También puede ocurrir que cuando tenemos un hijo la memoria se active. Son muchas las madres, y en ocasiones los padres que, con cada pasito evolutivo de su hijo, recuerdan escenas o emociones significativas de su infancia. «Me acuerdo de que yo también tenía miedo a la oscuridad», por ejemplo. Desde esa activación, sienten que es más fácil conectar con el sentir de su pequeño.

Una práctica habitual en mis grupos de madres-padres consiste en favorecer que conecten con recuerdos y emociones de su propia infancia y desde ahí abordar cualquier tema con relación a los hijos.
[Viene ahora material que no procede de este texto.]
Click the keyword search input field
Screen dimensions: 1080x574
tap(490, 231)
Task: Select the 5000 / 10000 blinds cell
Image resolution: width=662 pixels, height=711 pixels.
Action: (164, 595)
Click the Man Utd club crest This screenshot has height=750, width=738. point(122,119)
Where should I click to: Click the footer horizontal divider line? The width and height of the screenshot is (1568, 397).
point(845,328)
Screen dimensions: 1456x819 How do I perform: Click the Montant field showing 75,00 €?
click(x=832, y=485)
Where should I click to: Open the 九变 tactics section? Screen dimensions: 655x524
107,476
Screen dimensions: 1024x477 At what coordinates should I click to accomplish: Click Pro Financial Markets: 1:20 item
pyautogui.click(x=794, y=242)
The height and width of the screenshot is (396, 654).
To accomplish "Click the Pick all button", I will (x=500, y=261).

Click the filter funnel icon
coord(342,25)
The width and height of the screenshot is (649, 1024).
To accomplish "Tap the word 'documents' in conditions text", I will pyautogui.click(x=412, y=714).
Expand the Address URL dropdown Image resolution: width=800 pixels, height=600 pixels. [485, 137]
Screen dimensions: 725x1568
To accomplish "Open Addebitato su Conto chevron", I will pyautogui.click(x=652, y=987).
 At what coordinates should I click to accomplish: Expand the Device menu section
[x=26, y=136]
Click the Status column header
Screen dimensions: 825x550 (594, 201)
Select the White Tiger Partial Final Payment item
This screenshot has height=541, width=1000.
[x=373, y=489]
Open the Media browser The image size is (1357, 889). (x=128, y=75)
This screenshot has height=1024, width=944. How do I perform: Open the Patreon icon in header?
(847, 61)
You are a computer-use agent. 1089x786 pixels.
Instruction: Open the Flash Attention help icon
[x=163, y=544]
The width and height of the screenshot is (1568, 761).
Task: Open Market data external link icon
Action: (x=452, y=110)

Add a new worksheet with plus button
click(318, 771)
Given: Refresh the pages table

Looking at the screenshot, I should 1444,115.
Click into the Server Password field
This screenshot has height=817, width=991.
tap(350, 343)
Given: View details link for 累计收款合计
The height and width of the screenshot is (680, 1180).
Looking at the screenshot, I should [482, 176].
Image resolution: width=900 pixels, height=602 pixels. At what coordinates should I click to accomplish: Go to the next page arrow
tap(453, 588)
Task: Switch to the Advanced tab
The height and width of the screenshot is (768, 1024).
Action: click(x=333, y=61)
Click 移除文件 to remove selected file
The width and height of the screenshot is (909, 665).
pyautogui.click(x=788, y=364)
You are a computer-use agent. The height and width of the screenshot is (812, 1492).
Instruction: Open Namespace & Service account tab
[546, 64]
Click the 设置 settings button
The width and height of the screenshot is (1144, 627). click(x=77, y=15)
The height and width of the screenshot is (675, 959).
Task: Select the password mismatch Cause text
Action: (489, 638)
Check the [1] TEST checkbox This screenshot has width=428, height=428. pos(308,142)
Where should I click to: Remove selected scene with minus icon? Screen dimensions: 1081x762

Por ejemplo, si tratamos el tema de la agresividad infantil, rastreamos en primer lugar la manera en que se vivenció una secuencia similar en la propia infancia.

Mi objetivo es intentar favorecer al máximo la empatía con los propios hijos. Las respuestas teóricas pueden ser espléndidas, pero vacías si no van acompañadas de un insight, es decir, un «darse cuenta» que favorezca también la integración emocional. Sólo desde ese lugar es posible que se produzca la magia que tanto aprecian los padres, una vez que hemos abordado un tema específico en el grupo. Un testimonio habitual es: «Salí del grupo el otro día y no sé muy bien cómo, pero todo funciona mejor ahora. Parece magia». No existe tal magia, sino simplemente un cambio de actitud, una forma diferente de mirar el conflicto.